> _Records provided_
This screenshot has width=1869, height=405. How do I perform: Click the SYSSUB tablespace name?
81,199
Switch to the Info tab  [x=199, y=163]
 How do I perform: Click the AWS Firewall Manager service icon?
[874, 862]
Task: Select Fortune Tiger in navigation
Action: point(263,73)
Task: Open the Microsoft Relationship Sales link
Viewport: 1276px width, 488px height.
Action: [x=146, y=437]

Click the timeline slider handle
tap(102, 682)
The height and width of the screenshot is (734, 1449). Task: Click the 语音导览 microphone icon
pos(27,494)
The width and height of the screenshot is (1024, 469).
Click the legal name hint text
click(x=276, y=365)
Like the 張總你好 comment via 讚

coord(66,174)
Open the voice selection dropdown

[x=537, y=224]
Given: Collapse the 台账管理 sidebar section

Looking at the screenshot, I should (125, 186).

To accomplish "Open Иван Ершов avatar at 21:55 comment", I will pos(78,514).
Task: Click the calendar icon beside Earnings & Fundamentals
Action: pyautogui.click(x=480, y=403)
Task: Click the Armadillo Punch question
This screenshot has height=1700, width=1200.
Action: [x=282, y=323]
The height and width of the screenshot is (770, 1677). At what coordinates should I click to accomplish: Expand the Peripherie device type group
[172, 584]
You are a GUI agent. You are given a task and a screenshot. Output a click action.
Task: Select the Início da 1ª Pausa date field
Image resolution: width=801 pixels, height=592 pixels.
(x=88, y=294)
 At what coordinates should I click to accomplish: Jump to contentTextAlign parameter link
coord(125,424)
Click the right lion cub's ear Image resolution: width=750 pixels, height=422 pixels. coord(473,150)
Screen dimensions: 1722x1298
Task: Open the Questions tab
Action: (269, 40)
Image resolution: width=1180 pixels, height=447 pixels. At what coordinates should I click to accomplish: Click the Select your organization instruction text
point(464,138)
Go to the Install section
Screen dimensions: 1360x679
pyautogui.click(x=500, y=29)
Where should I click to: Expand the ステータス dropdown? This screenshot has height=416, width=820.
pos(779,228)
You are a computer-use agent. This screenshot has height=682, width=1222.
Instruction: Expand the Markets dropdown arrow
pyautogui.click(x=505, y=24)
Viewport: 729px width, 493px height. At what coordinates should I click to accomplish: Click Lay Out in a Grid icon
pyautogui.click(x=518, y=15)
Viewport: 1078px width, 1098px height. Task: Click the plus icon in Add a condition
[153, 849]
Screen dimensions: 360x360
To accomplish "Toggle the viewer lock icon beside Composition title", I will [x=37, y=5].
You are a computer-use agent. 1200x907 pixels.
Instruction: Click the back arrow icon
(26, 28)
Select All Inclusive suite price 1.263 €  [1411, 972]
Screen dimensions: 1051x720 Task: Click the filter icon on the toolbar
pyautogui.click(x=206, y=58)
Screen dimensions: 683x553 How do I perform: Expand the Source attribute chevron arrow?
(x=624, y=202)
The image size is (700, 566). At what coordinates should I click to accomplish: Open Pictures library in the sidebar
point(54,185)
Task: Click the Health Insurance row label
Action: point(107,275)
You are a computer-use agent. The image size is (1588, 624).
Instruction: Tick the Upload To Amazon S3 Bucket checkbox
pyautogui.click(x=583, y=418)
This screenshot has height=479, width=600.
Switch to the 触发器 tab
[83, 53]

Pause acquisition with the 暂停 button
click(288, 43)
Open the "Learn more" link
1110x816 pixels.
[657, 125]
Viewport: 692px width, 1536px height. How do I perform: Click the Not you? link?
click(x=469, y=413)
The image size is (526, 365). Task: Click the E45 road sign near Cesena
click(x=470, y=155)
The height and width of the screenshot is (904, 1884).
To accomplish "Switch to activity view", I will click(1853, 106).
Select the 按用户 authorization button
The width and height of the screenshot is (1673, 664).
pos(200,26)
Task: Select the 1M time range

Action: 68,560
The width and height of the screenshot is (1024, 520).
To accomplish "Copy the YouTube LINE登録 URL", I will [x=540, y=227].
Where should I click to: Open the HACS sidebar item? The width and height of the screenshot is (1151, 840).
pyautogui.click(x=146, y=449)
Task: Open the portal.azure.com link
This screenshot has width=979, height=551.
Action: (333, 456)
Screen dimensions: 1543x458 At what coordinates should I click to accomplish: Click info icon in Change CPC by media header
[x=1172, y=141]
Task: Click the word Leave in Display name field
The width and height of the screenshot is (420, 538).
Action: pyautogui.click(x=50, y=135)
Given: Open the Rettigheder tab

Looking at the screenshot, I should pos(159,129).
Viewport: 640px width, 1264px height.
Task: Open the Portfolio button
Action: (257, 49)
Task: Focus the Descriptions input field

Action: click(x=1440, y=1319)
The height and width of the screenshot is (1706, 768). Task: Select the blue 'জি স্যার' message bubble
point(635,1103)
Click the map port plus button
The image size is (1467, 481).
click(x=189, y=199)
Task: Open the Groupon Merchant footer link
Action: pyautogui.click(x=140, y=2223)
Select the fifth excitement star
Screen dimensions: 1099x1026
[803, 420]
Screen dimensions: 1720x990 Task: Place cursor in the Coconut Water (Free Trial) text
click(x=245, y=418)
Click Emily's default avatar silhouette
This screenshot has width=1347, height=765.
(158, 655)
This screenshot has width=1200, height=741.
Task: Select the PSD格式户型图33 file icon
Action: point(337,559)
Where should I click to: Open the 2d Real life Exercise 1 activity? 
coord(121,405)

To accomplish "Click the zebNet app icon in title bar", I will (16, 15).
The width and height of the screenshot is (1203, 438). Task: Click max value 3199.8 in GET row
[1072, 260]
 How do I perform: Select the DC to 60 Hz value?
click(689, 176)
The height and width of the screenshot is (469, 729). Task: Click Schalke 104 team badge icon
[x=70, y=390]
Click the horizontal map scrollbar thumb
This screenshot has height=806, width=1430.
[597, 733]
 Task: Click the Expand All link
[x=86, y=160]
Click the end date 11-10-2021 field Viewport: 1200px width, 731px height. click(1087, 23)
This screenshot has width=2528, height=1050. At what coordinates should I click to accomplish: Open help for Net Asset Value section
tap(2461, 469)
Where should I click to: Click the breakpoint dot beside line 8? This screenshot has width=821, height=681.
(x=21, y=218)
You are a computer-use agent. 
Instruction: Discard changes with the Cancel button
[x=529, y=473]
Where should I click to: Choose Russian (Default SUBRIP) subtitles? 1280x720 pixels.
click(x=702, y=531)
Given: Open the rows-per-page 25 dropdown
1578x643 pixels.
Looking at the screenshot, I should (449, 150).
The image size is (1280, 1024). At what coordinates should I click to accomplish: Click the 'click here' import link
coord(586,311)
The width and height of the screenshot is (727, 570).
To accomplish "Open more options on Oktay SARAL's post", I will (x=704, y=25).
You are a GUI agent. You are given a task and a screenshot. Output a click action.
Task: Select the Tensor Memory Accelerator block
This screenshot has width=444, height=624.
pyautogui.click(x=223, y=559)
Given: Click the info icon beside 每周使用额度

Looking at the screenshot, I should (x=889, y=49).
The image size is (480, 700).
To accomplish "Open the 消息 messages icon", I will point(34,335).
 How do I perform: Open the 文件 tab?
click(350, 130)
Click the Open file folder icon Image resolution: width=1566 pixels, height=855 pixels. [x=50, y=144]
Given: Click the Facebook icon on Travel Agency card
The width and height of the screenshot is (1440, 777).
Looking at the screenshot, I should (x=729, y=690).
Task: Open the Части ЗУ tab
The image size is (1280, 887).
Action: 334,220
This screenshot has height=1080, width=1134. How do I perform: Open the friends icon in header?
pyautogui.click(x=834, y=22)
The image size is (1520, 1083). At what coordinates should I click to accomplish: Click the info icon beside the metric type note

> _Required work_
Each entry should be reproduced in the output exactly.

> _Written answer_
This screenshot has width=1869, height=405. How do I perform: Click the SYSSUB tablespace name?
81,199
Switch to the Info tab  [x=199, y=163]
 How do I perform: Click the AWS Firewall Manager service icon?
[874, 862]
Task: Select Fortune Tiger in navigation
Action: point(263,73)
Task: Open the Microsoft Relationship Sales link
Viewport: 1276px width, 488px height.
Action: [x=146, y=437]

Click the timeline slider handle
tap(102, 682)
The height and width of the screenshot is (734, 1449). Task: Click the 语音导览 microphone icon
pos(27,494)
The width and height of the screenshot is (1024, 469).
Click the legal name hint text
click(x=276, y=365)
Like the 張總你好 comment via 讚

coord(66,174)
Open the voice selection dropdown

[x=537, y=224]
Given: Collapse the 台账管理 sidebar section

Looking at the screenshot, I should (125, 186).

To accomplish "Open Иван Ершов avatar at 21:55 comment", I will pos(78,514).
Task: Click the calendar icon beside Earnings & Fundamentals
Action: pyautogui.click(x=480, y=403)
Task: Click the Armadillo Punch question
This screenshot has height=1700, width=1200.
Action: [x=282, y=323]
The height and width of the screenshot is (770, 1677). At what coordinates should I click to accomplish: Expand the Peripherie device type group
[172, 584]
You are a GUI agent. You are given a task and a screenshot. Output a click action.
Task: Select the Início da 1ª Pausa date field
Image resolution: width=801 pixels, height=592 pixels.
(x=88, y=294)
 At what coordinates should I click to accomplish: Jump to contentTextAlign parameter link
coord(125,424)
Click the right lion cub's ear Image resolution: width=750 pixels, height=422 pixels. coord(473,150)
Screen dimensions: 1722x1298
Task: Open the Questions tab
Action: (269, 40)
Image resolution: width=1180 pixels, height=447 pixels. At what coordinates should I click to accomplish: Click the Select your organization instruction text
point(464,138)
Go to the Install section
Screen dimensions: 1360x679
pyautogui.click(x=500, y=29)
Where should I click to: Expand the ステータス dropdown? This screenshot has height=416, width=820.
pos(779,228)
You are a computer-use agent. This screenshot has height=682, width=1222.
Instruction: Expand the Markets dropdown arrow
pyautogui.click(x=505, y=24)
Viewport: 729px width, 493px height. At what coordinates should I click to accomplish: Click Lay Out in a Grid icon
pyautogui.click(x=518, y=15)
Viewport: 1078px width, 1098px height. Task: Click the plus icon in Add a condition
[153, 849]
Screen dimensions: 360x360
To accomplish "Toggle the viewer lock icon beside Composition title", I will [x=37, y=5].
You are a computer-use agent. 1200x907 pixels.
Instruction: Click the back arrow icon
(26, 28)
Select All Inclusive suite price 1.263 €  [1411, 972]
Screen dimensions: 1051x720 Task: Click the filter icon on the toolbar
pyautogui.click(x=206, y=58)
Screen dimensions: 683x553 How do I perform: Expand the Source attribute chevron arrow?
(x=624, y=202)
The image size is (700, 566). At what coordinates should I click to accomplish: Open Pictures library in the sidebar
point(54,185)
Task: Click the Health Insurance row label
Action: point(107,275)
You are a computer-use agent. The image size is (1588, 624).
Instruction: Tick the Upload To Amazon S3 Bucket checkbox
pyautogui.click(x=583, y=418)
This screenshot has height=479, width=600.
Switch to the 触发器 tab
[83, 53]

Pause acquisition with the 暂停 button
click(288, 43)
Open the "Learn more" link
1110x816 pixels.
[657, 125]
Viewport: 692px width, 1536px height. How do I perform: Click the Not you? link?
click(x=469, y=413)
The image size is (526, 365). Task: Click the E45 road sign near Cesena
click(x=470, y=155)
The height and width of the screenshot is (904, 1884).
To accomplish "Switch to activity view", I will click(1853, 106).
Select the 按用户 authorization button
The width and height of the screenshot is (1673, 664).
pos(200,26)
Task: Select the 1M time range

Action: 68,560
The width and height of the screenshot is (1024, 520).
To accomplish "Copy the YouTube LINE登録 URL", I will [x=540, y=227].
Where should I click to: Open the HACS sidebar item? The width and height of the screenshot is (1151, 840).
pyautogui.click(x=146, y=449)
Task: Open the portal.azure.com link
This screenshot has width=979, height=551.
Action: (333, 456)
Screen dimensions: 1543x458 At what coordinates should I click to accomplish: Click info icon in Change CPC by media header
[x=1172, y=141]
Task: Click the word Leave in Display name field
The width and height of the screenshot is (420, 538).
Action: pyautogui.click(x=50, y=135)
Given: Open the Rettigheder tab

Looking at the screenshot, I should pos(159,129).
Viewport: 640px width, 1264px height.
Task: Open the Portfolio button
Action: (257, 49)
Task: Focus the Descriptions input field

Action: click(x=1440, y=1319)
The height and width of the screenshot is (1706, 768). Task: Select the blue 'জি স্যার' message bubble
point(635,1103)
Click the map port plus button
The image size is (1467, 481).
click(x=189, y=199)
Task: Open the Groupon Merchant footer link
Action: pyautogui.click(x=140, y=2223)
Select the fifth excitement star
Screen dimensions: 1099x1026
[803, 420]
Screen dimensions: 1720x990 Task: Place cursor in the Coconut Water (Free Trial) text
click(x=245, y=418)
Click Emily's default avatar silhouette
This screenshot has width=1347, height=765.
(158, 655)
This screenshot has width=1200, height=741.
Task: Select the PSD格式户型图33 file icon
Action: point(337,559)
Where should I click to: Open the 2d Real life Exercise 1 activity? 
coord(121,405)

To accomplish "Click the zebNet app icon in title bar", I will (16, 15).
The width and height of the screenshot is (1203, 438). Task: Click max value 3199.8 in GET row
[1072, 260]
 How do I perform: Select the DC to 60 Hz value?
click(689, 176)
The height and width of the screenshot is (469, 729). Task: Click Schalke 104 team badge icon
[x=70, y=390]
Click the horizontal map scrollbar thumb
This screenshot has height=806, width=1430.
[597, 733]
 Task: Click the Expand All link
[x=86, y=160]
Click the end date 11-10-2021 field Viewport: 1200px width, 731px height. click(1087, 23)
This screenshot has width=2528, height=1050. At what coordinates should I click to accomplish: Open help for Net Asset Value section
tap(2461, 469)
Where should I click to: Click the breakpoint dot beside line 8? This screenshot has width=821, height=681.
(x=21, y=218)
You are a computer-use agent. 
Instruction: Discard changes with the Cancel button
[x=529, y=473]
Where should I click to: Choose Russian (Default SUBRIP) subtitles? 1280x720 pixels.
click(x=702, y=531)
Given: Open the rows-per-page 25 dropdown
1578x643 pixels.
Looking at the screenshot, I should (449, 150).
The image size is (1280, 1024). At what coordinates should I click to accomplish: Click the 'click here' import link
coord(586,311)
The width and height of the screenshot is (727, 570).
To accomplish "Open more options on Oktay SARAL's post", I will (x=704, y=25).
You are a GUI agent. You are given a task and a screenshot. Output a click action.
Task: Select the Tensor Memory Accelerator block
This screenshot has width=444, height=624.
pyautogui.click(x=223, y=559)
Given: Click the info icon beside 每周使用额度

Looking at the screenshot, I should (x=889, y=49).
The image size is (480, 700).
To accomplish "Open the 消息 messages icon", I will point(34,335).
 How do I perform: Open the 文件 tab?
click(350, 130)
Click the Open file folder icon Image resolution: width=1566 pixels, height=855 pixels. [x=50, y=144]
Given: Click the Facebook icon on Travel Agency card
The width and height of the screenshot is (1440, 777).
Looking at the screenshot, I should (x=729, y=690).
Task: Open the Части ЗУ tab
The image size is (1280, 887).
Action: 334,220
This screenshot has height=1080, width=1134. How do I perform: Open the friends icon in header?
pyautogui.click(x=834, y=22)
The image size is (1520, 1083). At what coordinates should I click to accomplish: Click the info icon beside the metric type note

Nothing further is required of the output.